▶ **To do**:
The answer should match the entries below word for word, minus their pictures.

▶ **Given entries**:
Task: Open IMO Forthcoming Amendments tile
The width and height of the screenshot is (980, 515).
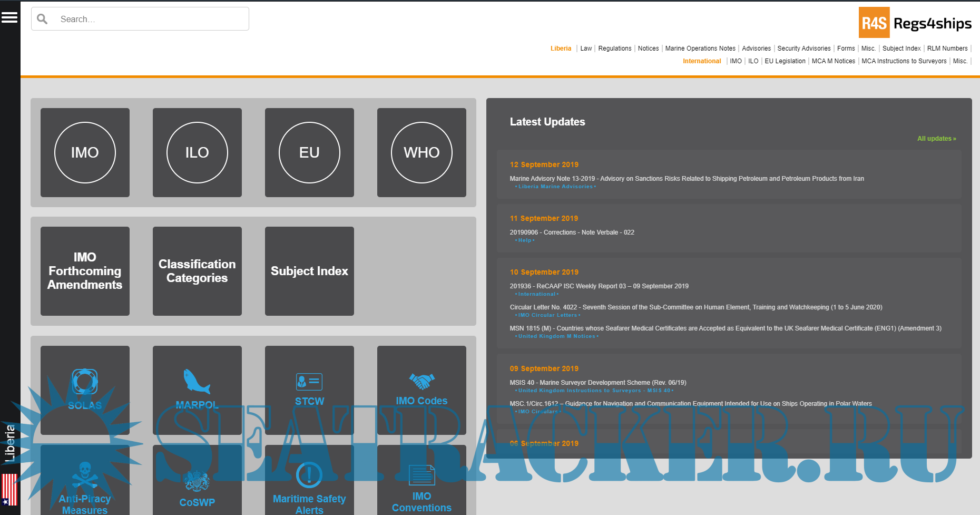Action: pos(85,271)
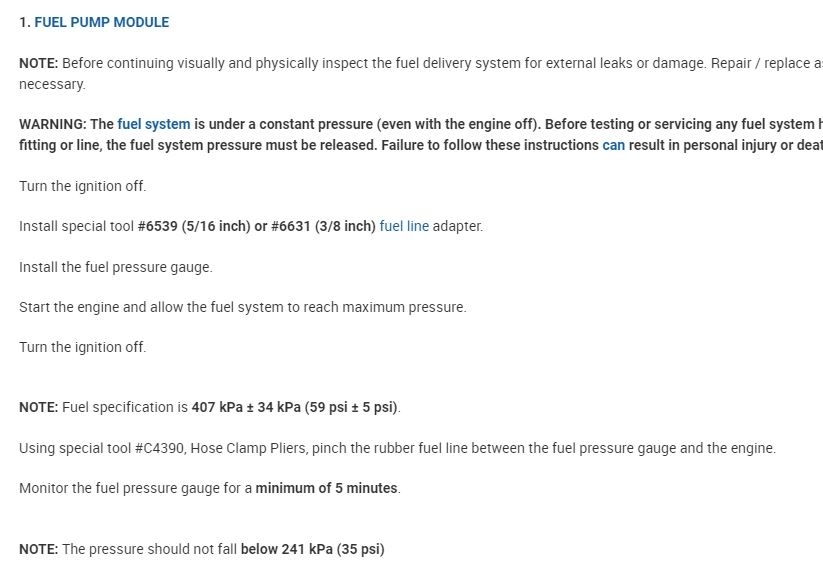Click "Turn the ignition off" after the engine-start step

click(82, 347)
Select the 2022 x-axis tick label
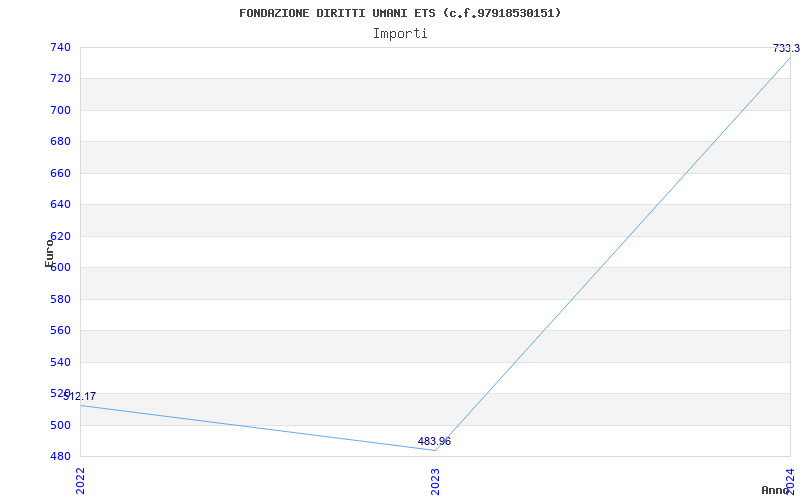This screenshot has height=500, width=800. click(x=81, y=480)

▶ **Task output**:
Task: Open IMO Forthcoming Amendments tile
The width and height of the screenshot is (980, 515).
Action: pos(85,271)
Click "Turn the ignition off" after the engine-start step

click(82, 347)
Select the 2022 x-axis tick label
This screenshot has height=500, width=800. click(x=81, y=480)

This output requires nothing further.